▶ Условия заданий:
[1] Назовите по тексту о коллективизации всех животных, которые были в хозяйстве родителей рассказчицы.
[2] Объясните по тексту о коллективизации, почему остальные семьи деревни всё же записались в колхоз позднее.
[3] Продублируйте фрагмент текста о коллективизации от слов «Она рассказывает, как» до слов «Собранье сразу соберет.» включительно.

▶ Исходный текст:
^^^^

Она рассказывает, как в проводилась коллективизация в их деревне:
«Родители — крестьяне-середняки — в 1932-м вступили в колхоз „Пролетарий“. В их хозяйстве были одна лошадь, одна корова, одна овца с ягнятами.
На первом собрании крестьян при организации колхоза из всей деревни в сорок два хозяйства вступили в колхоз только пять, в том числе и наша семья. Остальные упорствовали, в колхоз записываться не хотели. На другое собрание приехал из Галича уполномоченный. На стол положил наган. В этот раз в колхоз записалось еще девятнадцать семей. Остальные записались позднее, когда поняли, что дальше упорствовать бесполезно. Когда появилась в газете статья Сталина „Головокружение от успехов“, многие крестьяне обрадовались и выписались из колхоза. После их снова загнали в колхоз».
Уполномоченный придет,
Собранье сразу соберет.
Наган выкладывал на стол,
Писал с собранья протокол.
В колхоз загонит подневольно,
Но в заявлении пишите:
«В колхоз вступаю добровольно!»
Надо сказать, что бедняки отнимали хлеб у зажиточных крестьян с помощью милиции и ГПУ. Власть материально поощряла предательство: бедняки получали 25 % конфискованного кулацкого хлеба.

^^^^

▶ Предоставленные материалы:
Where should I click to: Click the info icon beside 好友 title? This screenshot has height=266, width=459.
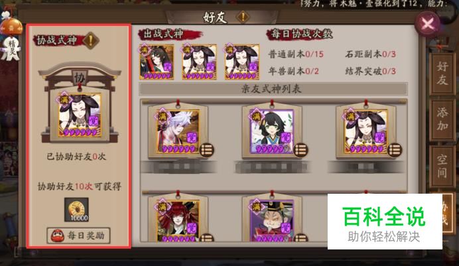pyautogui.click(x=243, y=17)
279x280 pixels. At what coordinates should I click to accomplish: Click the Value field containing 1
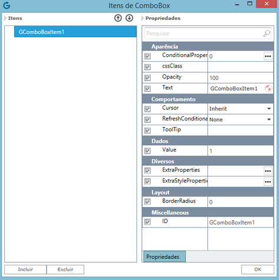[240, 151]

^^^^

▶ Ответы на задания:
[1] Одна лошадь, одна корова, одна овца и ягнята.

[2] Остальные семьи записались позднее, потому что поняли, что дальше упорствовать бесполезно.

[3]
Она рассказывает, как в проводилась коллективизация в их деревне:
«Родители — крестьяне-середняки — в 1932-м вступили в колхоз „Пролетарий“. В их хозяйстве были одна лошадь, одна корова, одна овца с ягнятами.
На первом собрании крестьян при организации колхоза из всей деревни в сорок два хозяйства вступили в колхоз только пять, в том числе и наша семья. Остальные упорствовали, в колхоз записываться не хотели. На другое собрание приехал из Галича уполномоченный. На стол положил наган. В этот раз в колхоз записалось еще девятнадцать семей. Остальные записались позднее, когда поняли, что дальше упорствовать бесполезно. Когда появилась в газете статья Сталина „Головокружение от успехов“, многие крестьяне обрадовались и выписались из колхоза. После их снова загнали в колхоз».
Уполномоченный придет,
Собранье сразу соберет.